Hopping down the bunny trail!
We declare this the year of the rabbit. These underrated critters are so much more than cuddly good looks. There’s a lot to learn from bunnies (just keep reading). Get ready to meet the most adorable 4-footed family around. We’re jumping with joy over these Easter décor arrivals–exclusive to Country Door. But beware, buying one Cottontail can lead to more. They seem to breed like, well, rabbits.
Each Cottontails piece starts with a lightweight molded foam core. Natural sisal fiber is meticulously placed and shaped by hand-a complicated and time-consuming process to bring these rabbits to life. Sisal, a fiber derived from the agave plant, emits a subtle, fresh fragrance.
Without further ado, we introduce this hare-y family, share a few fun bunny facts and break down the merits of a rabbit diet.
Every day means gardening for Mr. Cottontail. He heads home to the hollow in his carrot-mobile after a long day’s work nibbling lettuce, pulling carrots and gathering a few greens for the family. Mr. Cottontail enjoys reading, nose-twitching and sleeping.
The children’s classic “Peter Rabbit” was inspired by author Beatrix Potter’s pet rabbit, Benjamin Bouncer. Potter, an animal lover, was even known to take Benjamin for walks on a leash.
Eating primarily fresh greens, fruits and vegetables, rabbits could be the healthiest animals around. Try adding watercress to your diet-it’s loaded with Vitamin K and also contains vitamins A, C and B6, calcium and manganese.
Not one for idle chatter, Mrs. Cottontail stays busy gathering wild herbs and flowers. She’s a culinary master, creating delicious salads and fresh vegetable displays for family and friends. In her spare time, Mrs. Cottontail enjoys picnics, lawn bowls and fairy gardens.
The rabbits in Robert Adams’ modern classic novel “Watership Down” were inspired by the World War II 250 Airborne Light Company and the battle of Arnhem.
Spinach is still one of the best vegetables around-just ask Popeye. All joking aside, this leafy plant retains its nutritious punch fresh, frozen, steamed or blanched. It’s loaded with vitamins A, C, K, E and Bs, and also includes potassium, calcium and iron.
Beatrix and her twin Benjamin keep their parents busy! Beatrix was excited to start school at the Rabbit Warren this year. She loves basket weaving, making daisy chains and hopscotch.
Animated rabbit Bugs Bunny was the first cartoon character to appear on a postage stamp. Bugs and Mickey Mouse were also the first two animals to get a star on the Hollywood Walk of Fame.

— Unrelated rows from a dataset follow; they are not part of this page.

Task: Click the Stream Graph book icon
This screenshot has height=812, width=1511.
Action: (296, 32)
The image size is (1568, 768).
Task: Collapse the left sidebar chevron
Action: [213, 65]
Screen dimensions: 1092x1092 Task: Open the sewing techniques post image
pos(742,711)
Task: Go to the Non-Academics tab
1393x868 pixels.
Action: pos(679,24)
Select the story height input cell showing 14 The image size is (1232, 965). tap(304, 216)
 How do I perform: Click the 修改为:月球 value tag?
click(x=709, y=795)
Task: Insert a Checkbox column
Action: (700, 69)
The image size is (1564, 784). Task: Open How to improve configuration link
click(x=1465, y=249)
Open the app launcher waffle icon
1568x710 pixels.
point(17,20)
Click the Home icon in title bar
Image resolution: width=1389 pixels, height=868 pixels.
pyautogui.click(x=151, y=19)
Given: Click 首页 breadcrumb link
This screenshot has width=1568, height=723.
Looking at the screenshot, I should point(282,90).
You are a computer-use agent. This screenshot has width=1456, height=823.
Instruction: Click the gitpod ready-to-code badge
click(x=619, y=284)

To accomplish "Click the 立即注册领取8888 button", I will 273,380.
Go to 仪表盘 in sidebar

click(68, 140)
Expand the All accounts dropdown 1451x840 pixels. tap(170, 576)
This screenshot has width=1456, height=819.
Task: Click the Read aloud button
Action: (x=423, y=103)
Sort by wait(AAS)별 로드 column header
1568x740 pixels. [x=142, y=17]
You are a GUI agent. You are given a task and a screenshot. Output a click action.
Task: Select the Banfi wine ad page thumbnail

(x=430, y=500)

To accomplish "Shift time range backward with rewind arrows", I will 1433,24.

Buy your root vegetables with the greens. Beets, radishes, carrots and turnips all grow with leafy tops packed in vitamins and other essential nutrients. Keep those greens for salads, pestos, soups or smoothies. Don’t throw them away-said rabbits everywhere!
Just try to keep up with Benjamin! This very busy youngster won first prize at the annual “Hop, Skip & A Jump” triathlon. He and his twin sister Beatrix also learned to ride bikes this year.
The Easter Bunny as an Easter symbol began in Germany more than 300 years ago. He originally brought colored eggs to good children, similar to Santa Claus bringing presents.
Treat herbs like lettuce. A well-balanced rabbit diet includes fresh herbs like parsley, cilantro, fennel, dill and borage. It’s time for an herb makeover. Toss them fresh in a salad. Treat them like microgreens on sandwiches. Take a fresh approach to herbs.
Uncle Harvey Cottontail
He stands a hare above the rest! Uncle Harvey’s larger stature makes his presence known. He comes from a long line of giant hares. Recruited at an early age for basketball, Uncle Harvey instead became a garden scout expert, using his height as an advantage when surveying new potential feeding areas. His nieces and nephews love to join the fun and ride along in his bunny pack.
The White Rabbit, an anthropomorphic character in Lewis Carroll’s masterpiece “Alice in Wonderland,” still makes an impression today. “Down the rabbit hole,” “I’m late, I’m late, for a very important date” and “follow the white rabbit” are all references to the frenzied page with a pocketwatch.
Eating healthy doesn’t have to be expensive. Wild “weeds” like dandelion greens are good for you and free. But be careful when you forage. Fields are sometimes sprayed with weed killers. Only take from areas you know are safe.